Rewrite all of the material, replacing "Identify the location of" with "Give the position of" and leaving everything else unchanged.

AVAILABLE DATA:
════

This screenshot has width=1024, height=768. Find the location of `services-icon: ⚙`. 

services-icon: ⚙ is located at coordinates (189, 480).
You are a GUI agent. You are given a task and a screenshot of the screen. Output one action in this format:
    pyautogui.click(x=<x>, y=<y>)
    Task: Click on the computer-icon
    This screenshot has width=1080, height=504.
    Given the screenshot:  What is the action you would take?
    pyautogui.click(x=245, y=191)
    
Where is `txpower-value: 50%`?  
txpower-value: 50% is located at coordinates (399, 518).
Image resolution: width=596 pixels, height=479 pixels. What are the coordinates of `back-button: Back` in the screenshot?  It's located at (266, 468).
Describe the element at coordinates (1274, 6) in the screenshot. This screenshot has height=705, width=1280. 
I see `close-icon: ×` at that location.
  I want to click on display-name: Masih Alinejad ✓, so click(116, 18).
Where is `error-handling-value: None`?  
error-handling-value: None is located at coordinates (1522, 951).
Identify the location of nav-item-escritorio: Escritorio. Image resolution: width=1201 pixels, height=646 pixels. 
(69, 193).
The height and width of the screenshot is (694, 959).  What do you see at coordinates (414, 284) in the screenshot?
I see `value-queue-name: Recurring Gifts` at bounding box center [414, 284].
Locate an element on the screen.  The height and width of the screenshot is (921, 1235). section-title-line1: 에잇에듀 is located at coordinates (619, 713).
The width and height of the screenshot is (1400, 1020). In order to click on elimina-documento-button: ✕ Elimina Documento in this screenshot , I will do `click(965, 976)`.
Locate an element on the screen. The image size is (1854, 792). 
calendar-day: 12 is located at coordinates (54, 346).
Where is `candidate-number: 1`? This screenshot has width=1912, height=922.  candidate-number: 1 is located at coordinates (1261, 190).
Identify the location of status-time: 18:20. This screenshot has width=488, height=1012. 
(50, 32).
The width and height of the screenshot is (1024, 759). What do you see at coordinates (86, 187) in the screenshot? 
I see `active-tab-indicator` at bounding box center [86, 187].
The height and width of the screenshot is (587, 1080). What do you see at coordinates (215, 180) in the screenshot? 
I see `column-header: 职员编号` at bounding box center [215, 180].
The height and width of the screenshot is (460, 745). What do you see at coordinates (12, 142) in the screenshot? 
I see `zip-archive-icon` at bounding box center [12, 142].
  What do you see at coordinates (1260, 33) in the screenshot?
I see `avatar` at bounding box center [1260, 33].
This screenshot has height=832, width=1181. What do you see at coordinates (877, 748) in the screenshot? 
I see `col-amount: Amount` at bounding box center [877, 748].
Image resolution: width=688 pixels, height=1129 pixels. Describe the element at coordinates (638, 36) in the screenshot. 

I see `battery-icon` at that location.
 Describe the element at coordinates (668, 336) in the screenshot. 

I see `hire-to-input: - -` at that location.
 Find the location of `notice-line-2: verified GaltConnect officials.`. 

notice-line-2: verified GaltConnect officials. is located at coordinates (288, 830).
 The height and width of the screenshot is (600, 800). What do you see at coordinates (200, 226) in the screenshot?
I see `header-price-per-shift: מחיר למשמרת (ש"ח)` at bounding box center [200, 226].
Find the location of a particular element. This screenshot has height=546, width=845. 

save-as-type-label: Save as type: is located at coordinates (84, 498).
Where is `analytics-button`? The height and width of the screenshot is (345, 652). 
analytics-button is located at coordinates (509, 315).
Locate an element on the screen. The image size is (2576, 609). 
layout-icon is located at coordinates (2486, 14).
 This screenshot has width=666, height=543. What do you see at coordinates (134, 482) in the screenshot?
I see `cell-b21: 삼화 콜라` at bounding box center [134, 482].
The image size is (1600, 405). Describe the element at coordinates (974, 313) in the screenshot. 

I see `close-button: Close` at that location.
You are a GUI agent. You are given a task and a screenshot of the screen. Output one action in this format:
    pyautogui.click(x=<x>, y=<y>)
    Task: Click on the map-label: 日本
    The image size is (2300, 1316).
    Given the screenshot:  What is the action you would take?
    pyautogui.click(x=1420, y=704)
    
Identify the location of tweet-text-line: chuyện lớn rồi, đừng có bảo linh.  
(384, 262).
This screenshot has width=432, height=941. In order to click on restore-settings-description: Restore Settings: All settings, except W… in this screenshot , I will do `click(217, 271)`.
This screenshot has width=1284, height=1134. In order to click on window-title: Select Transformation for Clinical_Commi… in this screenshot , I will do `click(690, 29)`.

════

RESPONSE TO THE TASK:
This screenshot has width=1024, height=768. Find the location of `services-icon: ⚙`. 

services-icon: ⚙ is located at coordinates (189, 480).
You are a GUI agent. You are given a task and a screenshot of the screen. Output one action in this format:
    pyautogui.click(x=<x>, y=<y>)
    Task: Click on the computer-icon
    This screenshot has width=1080, height=504.
    Given the screenshot:  What is the action you would take?
    pyautogui.click(x=245, y=191)
    
Where is `txpower-value: 50%`?  
txpower-value: 50% is located at coordinates (399, 518).
Image resolution: width=596 pixels, height=479 pixels. What are the coordinates of `back-button: Back` in the screenshot?  It's located at (266, 468).
Describe the element at coordinates (1274, 6) in the screenshot. This screenshot has height=705, width=1280. 
I see `close-icon: ×` at that location.
  I want to click on display-name: Masih Alinejad ✓, so click(116, 18).
Where is `error-handling-value: None`?  
error-handling-value: None is located at coordinates (1522, 951).
Give the position of nav-item-escritorio: Escritorio. Image resolution: width=1201 pixels, height=646 pixels. 
(69, 193).
The height and width of the screenshot is (694, 959).  What do you see at coordinates (414, 284) in the screenshot?
I see `value-queue-name: Recurring Gifts` at bounding box center [414, 284].
Locate an element on the screen.  The height and width of the screenshot is (921, 1235). section-title-line1: 에잇에듀 is located at coordinates (619, 713).
The width and height of the screenshot is (1400, 1020). In order to click on elimina-documento-button: ✕ Elimina Documento in this screenshot , I will do `click(965, 976)`.
Locate an element on the screen. The image size is (1854, 792). 
calendar-day: 12 is located at coordinates (54, 346).
Where is `candidate-number: 1`? This screenshot has width=1912, height=922.  candidate-number: 1 is located at coordinates (1261, 190).
Give the position of status-time: 18:20. This screenshot has width=488, height=1012. 
(50, 32).
The width and height of the screenshot is (1024, 759). What do you see at coordinates (86, 187) in the screenshot? 
I see `active-tab-indicator` at bounding box center [86, 187].
The height and width of the screenshot is (587, 1080). What do you see at coordinates (215, 180) in the screenshot? 
I see `column-header: 职员编号` at bounding box center [215, 180].
The height and width of the screenshot is (460, 745). What do you see at coordinates (12, 142) in the screenshot? 
I see `zip-archive-icon` at bounding box center [12, 142].
  What do you see at coordinates (1260, 33) in the screenshot?
I see `avatar` at bounding box center [1260, 33].
This screenshot has height=832, width=1181. What do you see at coordinates (877, 748) in the screenshot? 
I see `col-amount: Amount` at bounding box center [877, 748].
Image resolution: width=688 pixels, height=1129 pixels. Describe the element at coordinates (638, 36) in the screenshot. 

I see `battery-icon` at that location.
 Describe the element at coordinates (668, 336) in the screenshot. 

I see `hire-to-input: - -` at that location.
 Find the location of `notice-line-2: verified GaltConnect officials.`. 

notice-line-2: verified GaltConnect officials. is located at coordinates (288, 830).
 The height and width of the screenshot is (600, 800). What do you see at coordinates (200, 226) in the screenshot?
I see `header-price-per-shift: מחיר למשמרת (ש"ח)` at bounding box center [200, 226].
Find the location of a particular element. This screenshot has height=546, width=845. 

save-as-type-label: Save as type: is located at coordinates (84, 498).
Where is `analytics-button`? The height and width of the screenshot is (345, 652). 
analytics-button is located at coordinates (509, 315).
Locate an element on the screen. The image size is (2576, 609). 
layout-icon is located at coordinates (2486, 14).
 This screenshot has width=666, height=543. What do you see at coordinates (134, 482) in the screenshot?
I see `cell-b21: 삼화 콜라` at bounding box center [134, 482].
The image size is (1600, 405). Describe the element at coordinates (974, 313) in the screenshot. 

I see `close-button: Close` at that location.
You are a GUI agent. You are given a task and a screenshot of the screen. Output one action in this format:
    pyautogui.click(x=<x>, y=<y>)
    Task: Click on the map-label: 日本
    The image size is (2300, 1316).
    Given the screenshot:  What is the action you would take?
    pyautogui.click(x=1420, y=704)
    
Give the position of tweet-text-line: chuyện lớn rồi, đừng có bảo linh.  
(384, 262).
This screenshot has width=432, height=941. In order to click on restore-settings-description: Restore Settings: All settings, except W… in this screenshot , I will do `click(217, 271)`.
This screenshot has width=1284, height=1134. In order to click on window-title: Select Transformation for Clinical_Commi… in this screenshot , I will do `click(690, 29)`.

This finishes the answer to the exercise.